Intervention de Jacques Mézard

Réunion du 4 juillet 2011 à 14h30
Participation des citoyens au fonctionnement de la justice pénale et jugement des mineurs — Adoption des conclusions modifiées d'une commission mixte paritaire

Photo de Jacques MézardJacques Mézard :

Nous en reparlerons, monsieur le garde des sceaux !

Deuxièmement, la justice souffre d’une insécurité juridique due à l’accumulation constante de réformes sans cohérence et parfois contradictoires, autour du leitmotiv d’un discours sécuritaire : il faut aggraver les sanctions, sans se donner d’ailleurs les moyens de les appliquer.

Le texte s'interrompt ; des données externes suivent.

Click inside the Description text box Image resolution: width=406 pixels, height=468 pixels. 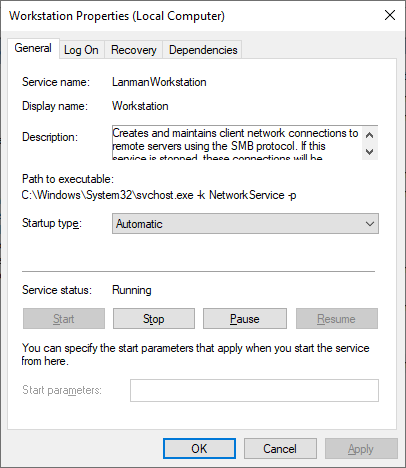tap(237, 143)
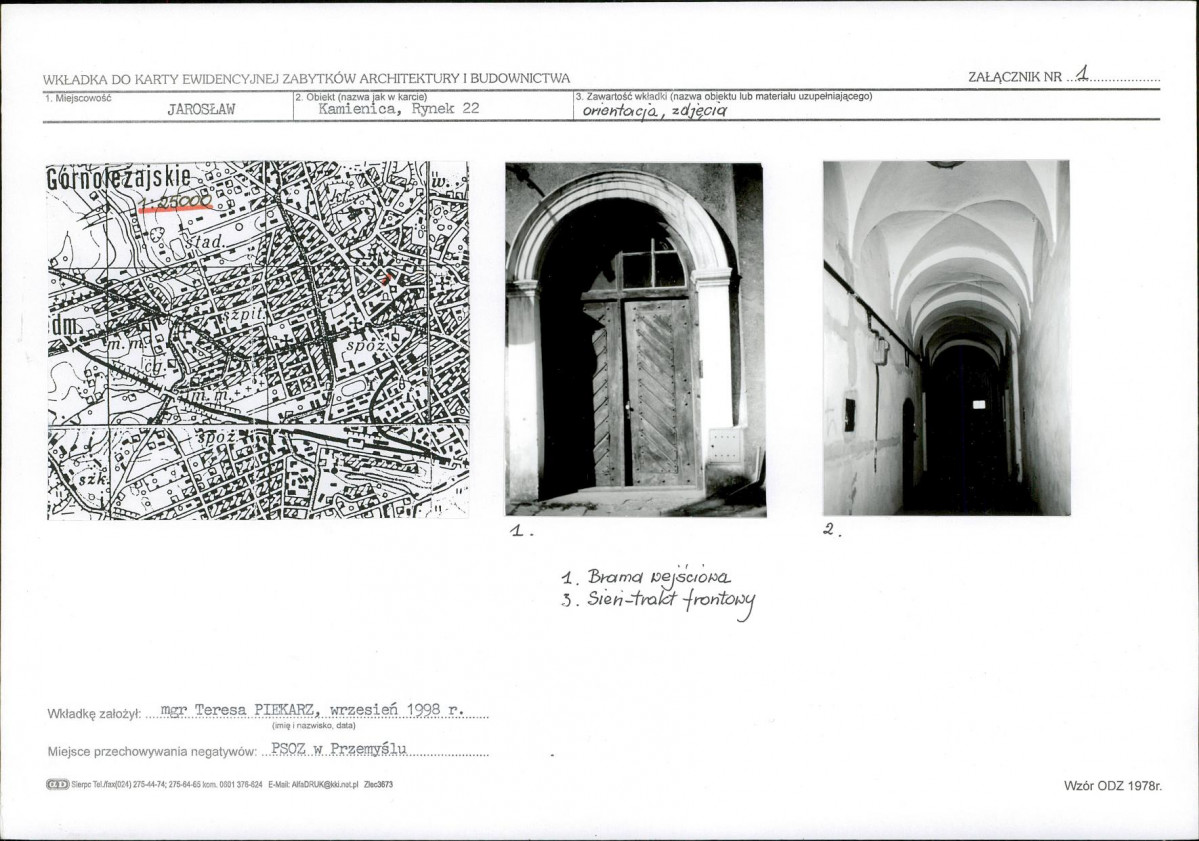Click the author field mgr Teresa PIEKARZ
The width and height of the screenshot is (1199, 841).
[x=313, y=709]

Troisièmement, la justice souffre d’un refus de trancher la question pourtant cardinale du statut du parquet. Faudra-t-il, comme pour la garde à vue ou la psychiatrie, que les décisions du Conseil constitutionnel et la jurisprudence européenne vous obligent à avancer, en produisant au dernier moment un texte mal préparé, à l’application difficile, pour ne point dire chaotique ?

Comment avez-vous justifié votre démarche ? Je cite l’étude d’impact de votre projet de loi : « Les citoyens peuvent estimer que les décisions de justice ne prennent pas suffisamment en compte les évolutions de la société. » Est-ce ainsi que vous pensez remédier au malaise de la justice, au sentiment d’abandon de la magistrature ? Non seulement les magistrats n’obtiennent pas les moyens d’accomplir sérieusement leur mission, mais ils ont été sévèrement et injustement critiqués, certes pas par vous, monsieur le garde des sceaux, mais par de hauts responsables de la majorité. Au lieu de simplifier leur tâche, vous la compliquez. Ils n’ont pas besoin du concours de citoyens assesseurs pour faire face à leurs obligations ; ils ont besoin du concours de l’État.

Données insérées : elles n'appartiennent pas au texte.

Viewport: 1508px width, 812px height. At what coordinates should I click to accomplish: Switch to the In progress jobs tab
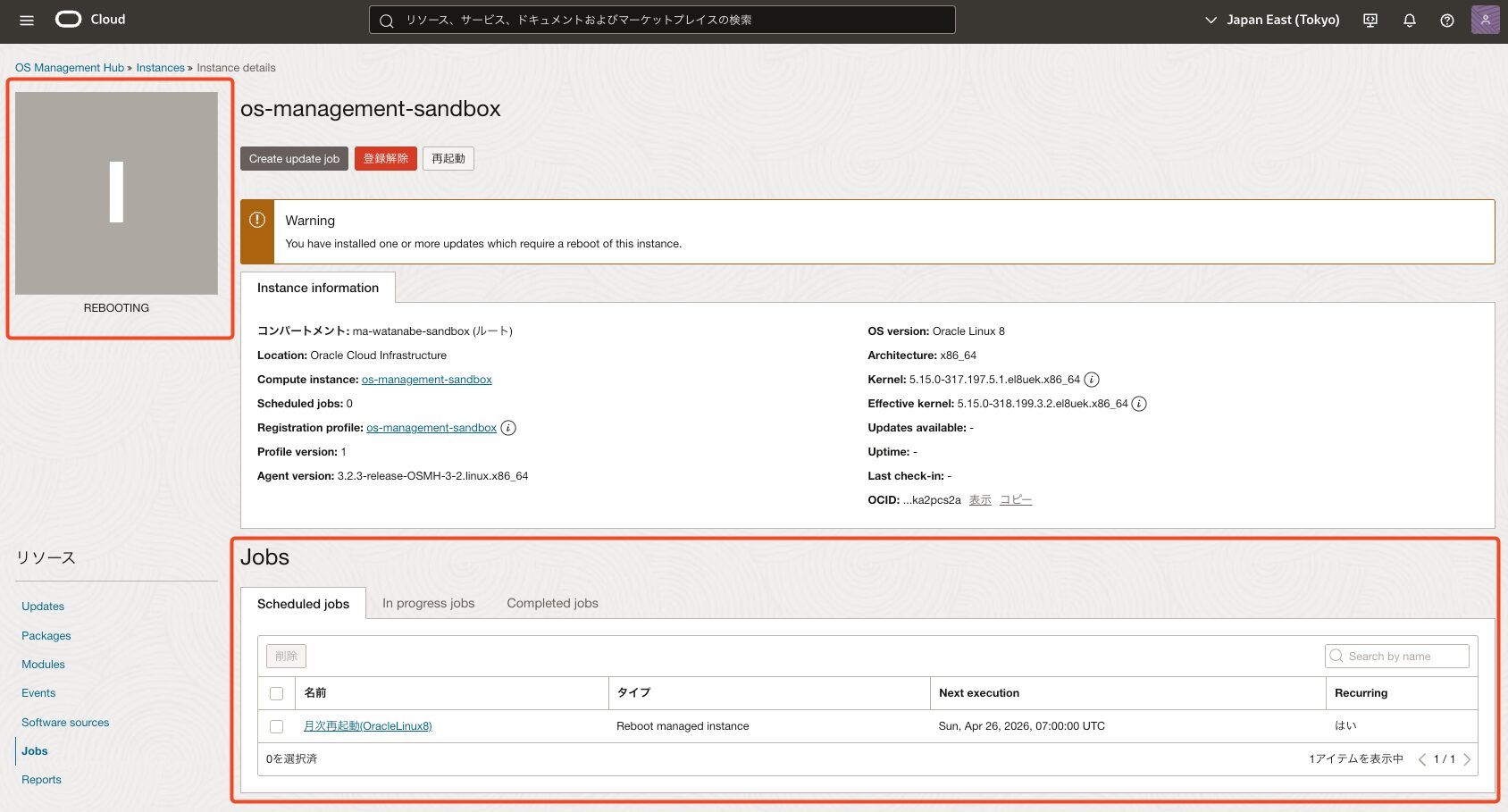(428, 603)
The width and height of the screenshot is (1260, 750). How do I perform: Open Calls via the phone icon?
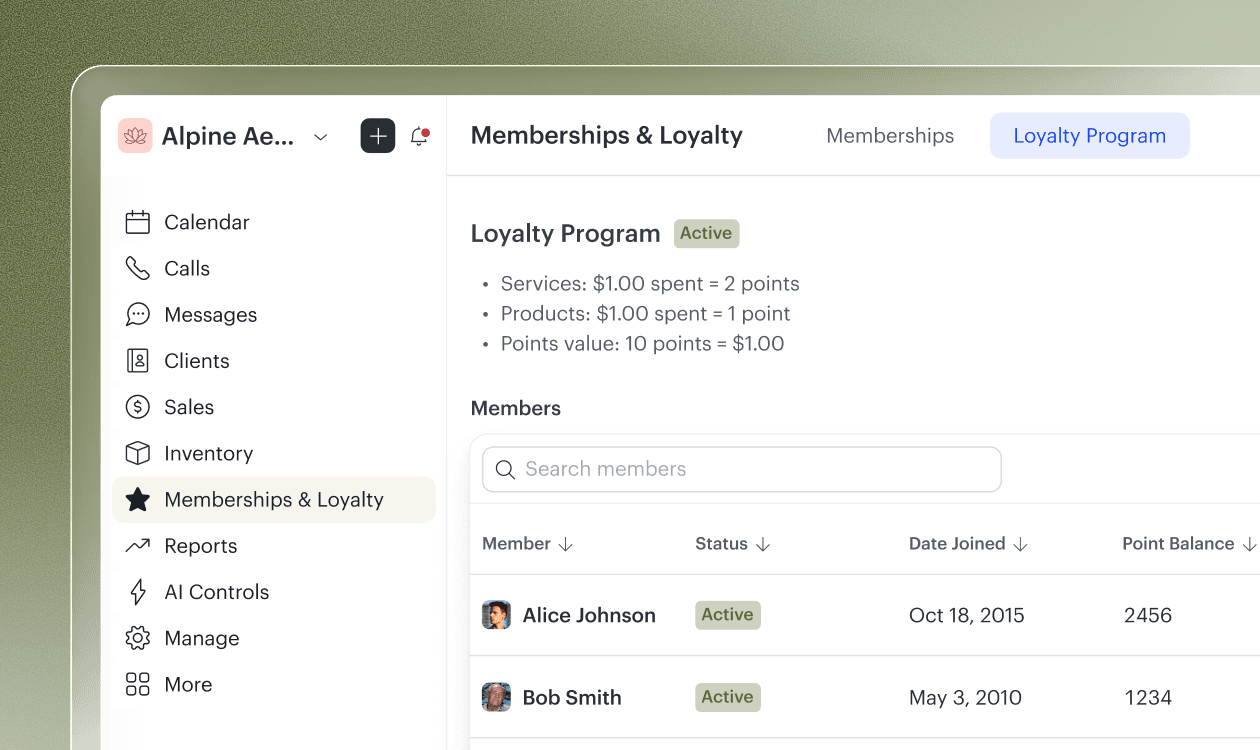(x=137, y=268)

Sont-ils, ces magistrats, si peu compétents qu’il convienne de les faire assister, dans les matières dites les plus simples, par des citoyens assesseurs ?

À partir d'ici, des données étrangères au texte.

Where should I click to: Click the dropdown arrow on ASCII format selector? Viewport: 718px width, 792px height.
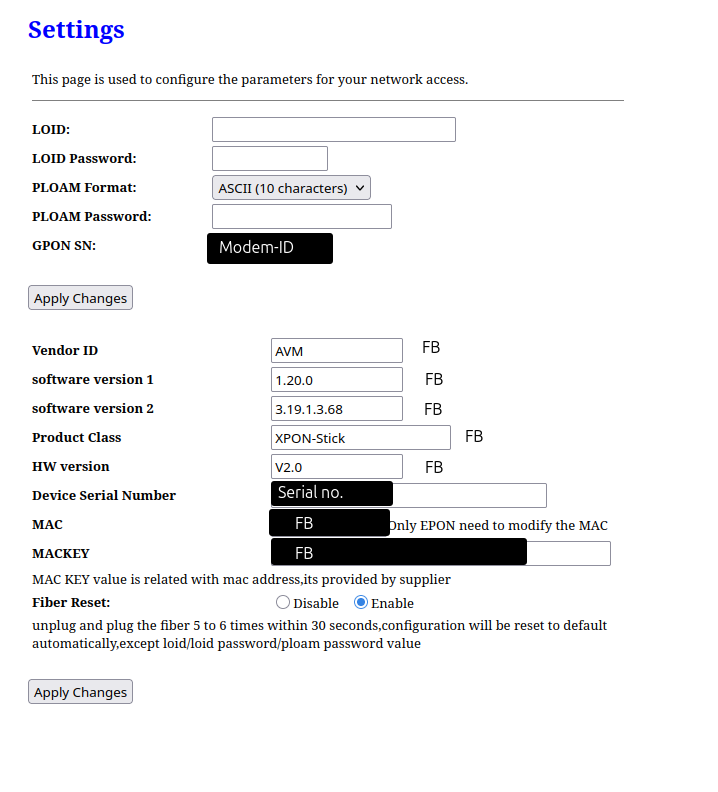coord(360,188)
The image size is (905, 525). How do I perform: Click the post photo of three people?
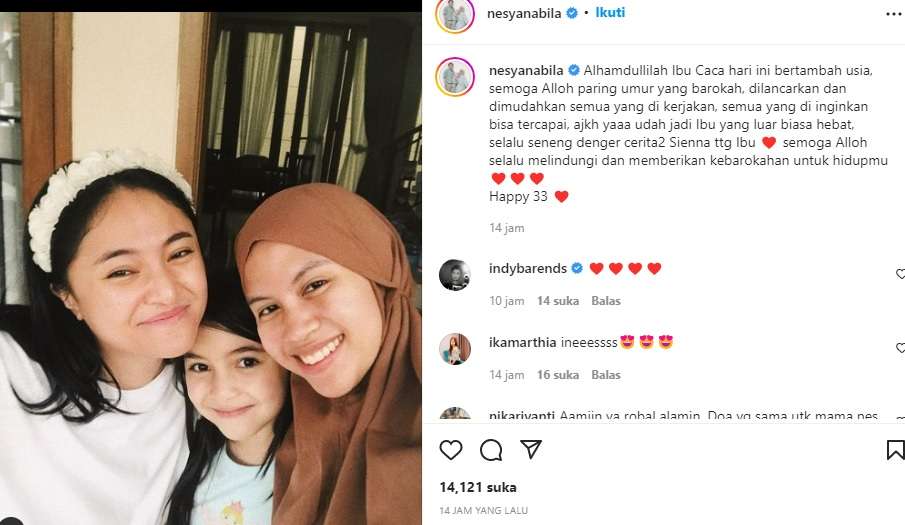coord(211,268)
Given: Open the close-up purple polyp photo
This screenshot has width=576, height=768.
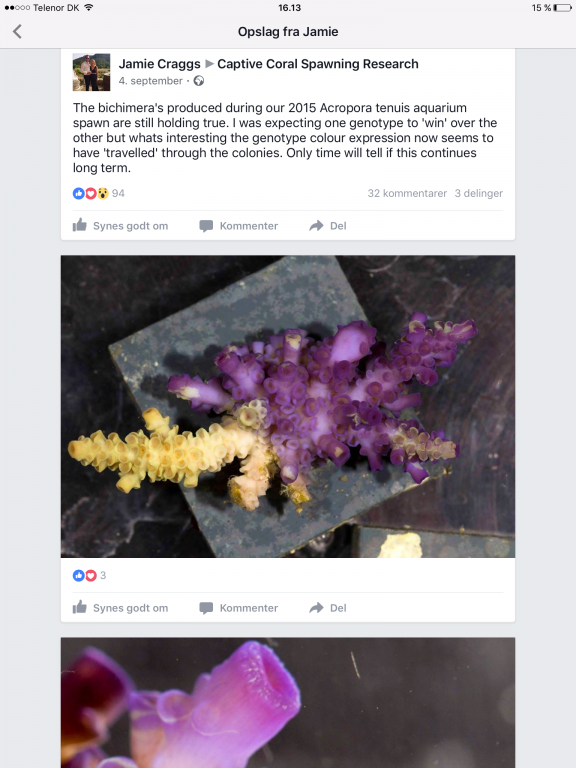Looking at the screenshot, I should pyautogui.click(x=288, y=703).
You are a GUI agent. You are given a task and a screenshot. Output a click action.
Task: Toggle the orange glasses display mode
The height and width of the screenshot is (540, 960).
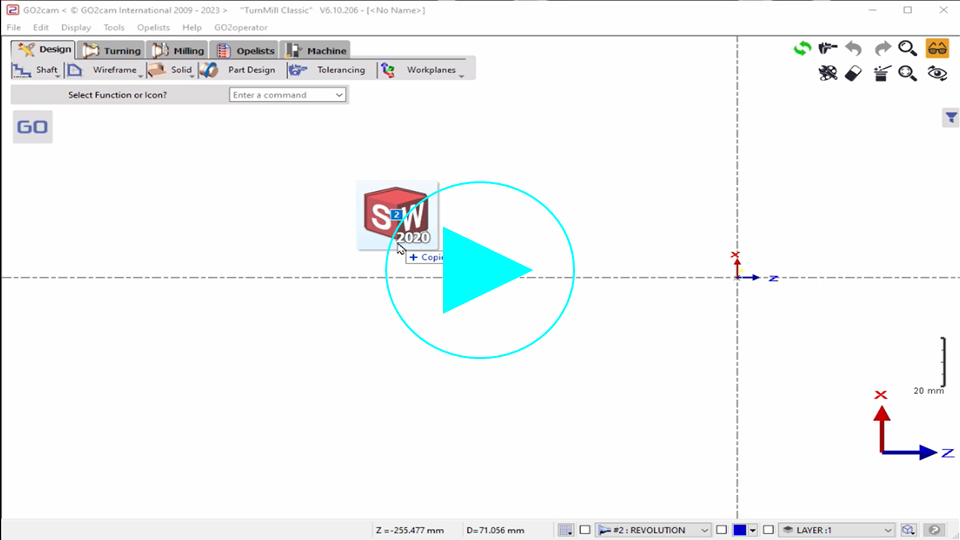tap(937, 48)
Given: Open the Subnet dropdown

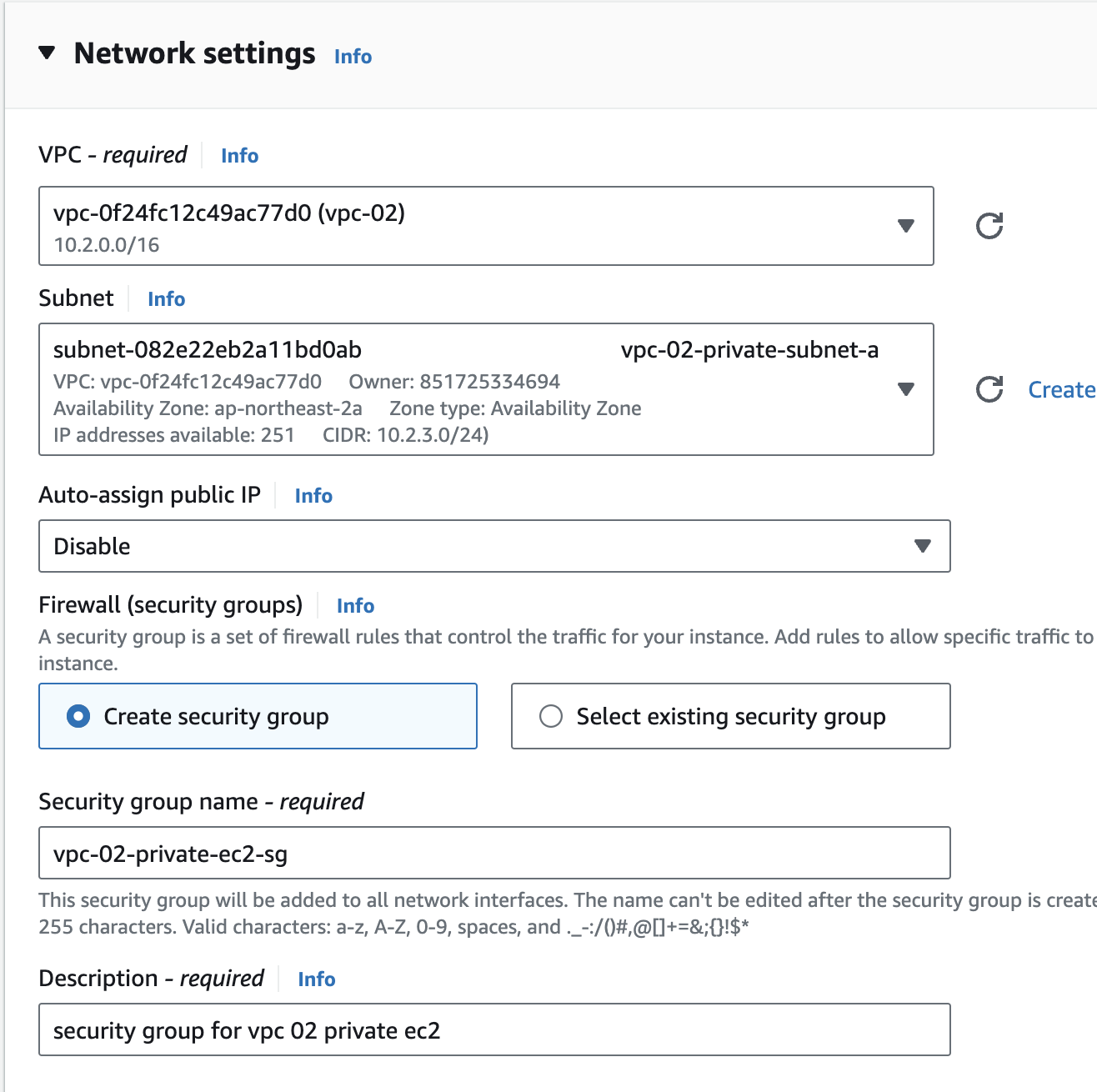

En réalité, ce que vous recherchez, nous l’avons tous compris, c’est l’effet médiatique, et la lecture du nouvel article 399-2 du code de procédure pénale est à cet égard révélatrice : compétence est donnée au citoyen assesseur pour les homicides involontaires routiers, ainsi que pour les homicides résultant d’agressions commises par des chiens… On peut se demander si TF1 et quelques quotidiens du matin ne seraient pas les inspirateurs de la nouvelle politique pénale !

En revanche, les citoyens assesseurs ne seront pas compétents pour les infractions économiques et financières ou le trafic de stupéfiants…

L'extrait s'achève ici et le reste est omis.